- _DIRECTIONS FOR THIS TASK_: Nothing in the data may be altered, so output all of it exactly.

Pixel coordinate grounding data:
== == ==

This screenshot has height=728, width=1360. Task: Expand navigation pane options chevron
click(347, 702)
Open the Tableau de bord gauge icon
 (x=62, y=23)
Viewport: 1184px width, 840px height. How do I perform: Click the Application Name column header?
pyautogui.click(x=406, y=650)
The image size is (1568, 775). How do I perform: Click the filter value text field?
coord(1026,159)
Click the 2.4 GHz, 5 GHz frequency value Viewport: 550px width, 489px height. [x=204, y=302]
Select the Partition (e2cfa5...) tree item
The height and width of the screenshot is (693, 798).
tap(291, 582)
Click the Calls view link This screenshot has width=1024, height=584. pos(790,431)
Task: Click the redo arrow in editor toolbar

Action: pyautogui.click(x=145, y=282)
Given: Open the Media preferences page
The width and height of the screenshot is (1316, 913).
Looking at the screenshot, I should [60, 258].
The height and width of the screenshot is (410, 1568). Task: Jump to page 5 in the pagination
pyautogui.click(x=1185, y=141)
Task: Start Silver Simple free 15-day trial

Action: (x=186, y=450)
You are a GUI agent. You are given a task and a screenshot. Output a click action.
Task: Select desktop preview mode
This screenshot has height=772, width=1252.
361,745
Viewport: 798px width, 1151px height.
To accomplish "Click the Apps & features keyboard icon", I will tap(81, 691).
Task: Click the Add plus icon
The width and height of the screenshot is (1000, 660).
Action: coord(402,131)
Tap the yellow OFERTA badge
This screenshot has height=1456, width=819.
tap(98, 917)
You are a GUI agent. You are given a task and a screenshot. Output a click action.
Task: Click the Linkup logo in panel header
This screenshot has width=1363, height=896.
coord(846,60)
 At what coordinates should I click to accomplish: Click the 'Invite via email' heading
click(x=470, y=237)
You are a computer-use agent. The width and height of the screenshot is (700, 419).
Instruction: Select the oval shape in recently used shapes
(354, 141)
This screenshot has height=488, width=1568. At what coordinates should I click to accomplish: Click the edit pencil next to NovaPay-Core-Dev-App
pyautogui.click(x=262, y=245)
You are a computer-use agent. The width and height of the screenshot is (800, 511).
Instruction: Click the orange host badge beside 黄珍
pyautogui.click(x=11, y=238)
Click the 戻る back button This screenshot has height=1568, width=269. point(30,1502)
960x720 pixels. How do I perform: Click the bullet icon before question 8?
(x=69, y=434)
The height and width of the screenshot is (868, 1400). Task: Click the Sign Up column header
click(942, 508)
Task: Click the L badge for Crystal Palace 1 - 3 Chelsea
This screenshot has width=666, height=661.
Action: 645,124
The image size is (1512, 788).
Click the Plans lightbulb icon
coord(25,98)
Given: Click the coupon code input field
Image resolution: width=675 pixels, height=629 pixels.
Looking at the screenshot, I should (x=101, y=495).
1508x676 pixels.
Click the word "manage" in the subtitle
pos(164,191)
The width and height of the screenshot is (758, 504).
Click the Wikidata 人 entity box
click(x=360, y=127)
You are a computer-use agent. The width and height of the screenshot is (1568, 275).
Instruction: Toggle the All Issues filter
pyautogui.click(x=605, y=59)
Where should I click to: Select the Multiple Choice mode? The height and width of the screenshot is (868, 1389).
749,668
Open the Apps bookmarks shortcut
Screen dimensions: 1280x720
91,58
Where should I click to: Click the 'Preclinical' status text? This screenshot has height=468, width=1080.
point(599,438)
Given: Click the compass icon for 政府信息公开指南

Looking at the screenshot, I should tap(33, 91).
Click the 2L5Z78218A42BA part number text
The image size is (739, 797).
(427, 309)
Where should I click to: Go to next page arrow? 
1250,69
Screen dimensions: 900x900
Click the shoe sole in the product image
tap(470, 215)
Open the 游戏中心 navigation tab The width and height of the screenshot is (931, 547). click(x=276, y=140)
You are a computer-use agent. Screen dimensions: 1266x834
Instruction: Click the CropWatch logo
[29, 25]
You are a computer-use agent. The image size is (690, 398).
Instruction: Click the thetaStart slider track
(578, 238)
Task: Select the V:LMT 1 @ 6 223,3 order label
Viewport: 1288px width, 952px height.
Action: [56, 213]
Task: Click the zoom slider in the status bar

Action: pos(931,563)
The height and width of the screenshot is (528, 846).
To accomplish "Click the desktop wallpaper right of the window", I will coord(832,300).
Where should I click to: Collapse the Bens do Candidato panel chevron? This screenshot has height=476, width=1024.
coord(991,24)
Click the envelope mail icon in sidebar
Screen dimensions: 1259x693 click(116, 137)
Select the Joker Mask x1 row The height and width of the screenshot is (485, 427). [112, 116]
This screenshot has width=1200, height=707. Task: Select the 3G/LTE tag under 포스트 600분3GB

== == ==

- _OUTPUT BELOW_:
This screenshot has height=728, width=1360. Task: Expand navigation pane options chevron
click(347, 702)
Open the Tableau de bord gauge icon
 (x=62, y=23)
Viewport: 1184px width, 840px height. How do I perform: Click the Application Name column header?
pyautogui.click(x=406, y=650)
The image size is (1568, 775). How do I perform: Click the filter value text field?
coord(1026,159)
Click the 2.4 GHz, 5 GHz frequency value Viewport: 550px width, 489px height. [x=204, y=302]
Select the Partition (e2cfa5...) tree item
The height and width of the screenshot is (693, 798).
tap(291, 582)
Click the Calls view link This screenshot has width=1024, height=584. pos(790,431)
Task: Click the redo arrow in editor toolbar

Action: pyautogui.click(x=145, y=282)
Given: Open the Media preferences page
The width and height of the screenshot is (1316, 913).
Looking at the screenshot, I should [60, 258].
The height and width of the screenshot is (410, 1568). Task: Jump to page 5 in the pagination
pyautogui.click(x=1185, y=141)
Task: Start Silver Simple free 15-day trial

Action: (x=186, y=450)
You are a GUI agent. You are given a task and a screenshot. Output a click action.
Task: Select desktop preview mode
This screenshot has height=772, width=1252.
361,745
Viewport: 798px width, 1151px height.
To accomplish "Click the Apps & features keyboard icon", I will tap(81, 691).
Task: Click the Add plus icon
The width and height of the screenshot is (1000, 660).
Action: coord(402,131)
Tap the yellow OFERTA badge
This screenshot has height=1456, width=819.
tap(98, 917)
You are a GUI agent. You are given a task and a screenshot. Output a click action.
Task: Click the Linkup logo in panel header
This screenshot has width=1363, height=896.
coord(846,60)
 At what coordinates should I click to accomplish: Click the 'Invite via email' heading
click(x=470, y=237)
You are a computer-use agent. The width and height of the screenshot is (700, 419).
Instruction: Select the oval shape in recently used shapes
(354, 141)
This screenshot has height=488, width=1568. At what coordinates should I click to accomplish: Click the edit pencil next to NovaPay-Core-Dev-App
pyautogui.click(x=262, y=245)
You are a computer-use agent. The width and height of the screenshot is (800, 511).
Instruction: Click the orange host badge beside 黄珍
pyautogui.click(x=11, y=238)
Click the 戻る back button This screenshot has height=1568, width=269. point(30,1502)
960x720 pixels. How do I perform: Click the bullet icon before question 8?
(x=69, y=434)
The height and width of the screenshot is (868, 1400). Task: Click the Sign Up column header
click(942, 508)
Task: Click the L badge for Crystal Palace 1 - 3 Chelsea
This screenshot has width=666, height=661.
Action: 645,124
The image size is (1512, 788).
Click the Plans lightbulb icon
coord(25,98)
Given: Click the coupon code input field
Image resolution: width=675 pixels, height=629 pixels.
Looking at the screenshot, I should (x=101, y=495).
1508x676 pixels.
Click the word "manage" in the subtitle
pos(164,191)
The width and height of the screenshot is (758, 504).
Click the Wikidata 人 entity box
click(x=360, y=127)
You are a computer-use agent. The width and height of the screenshot is (1568, 275).
Instruction: Toggle the All Issues filter
pyautogui.click(x=605, y=59)
Where should I click to: Select the Multiple Choice mode? The height and width of the screenshot is (868, 1389).
749,668
Open the Apps bookmarks shortcut
Screen dimensions: 1280x720
91,58
Where should I click to: Click the 'Preclinical' status text? This screenshot has height=468, width=1080.
point(599,438)
Given: Click the compass icon for 政府信息公开指南

Looking at the screenshot, I should tap(33, 91).
Click the 2L5Z78218A42BA part number text
The image size is (739, 797).
(427, 309)
Where should I click to: Go to next page arrow? 
1250,69
Screen dimensions: 900x900
Click the shoe sole in the product image
tap(470, 215)
Open the 游戏中心 navigation tab The width and height of the screenshot is (931, 547). click(x=276, y=140)
You are a computer-use agent. Screen dimensions: 1266x834
Instruction: Click the CropWatch logo
[29, 25]
You are a computer-use agent. The image size is (690, 398).
Instruction: Click the thetaStart slider track
(578, 238)
Task: Select the V:LMT 1 @ 6 223,3 order label
Viewport: 1288px width, 952px height.
Action: [56, 213]
Task: Click the zoom slider in the status bar

Action: pos(931,563)
The height and width of the screenshot is (528, 846).
To accomplish "Click the desktop wallpaper right of the window", I will coord(832,300).
Where should I click to: Collapse the Bens do Candidato panel chevron? This screenshot has height=476, width=1024.
coord(991,24)
Click the envelope mail icon in sidebar
Screen dimensions: 1259x693 click(116, 137)
Select the Joker Mask x1 row The height and width of the screenshot is (485, 427). [112, 116]
This screenshot has width=1200, height=707. Task: Select the 3G/LTE tag under 포스트 600분3GB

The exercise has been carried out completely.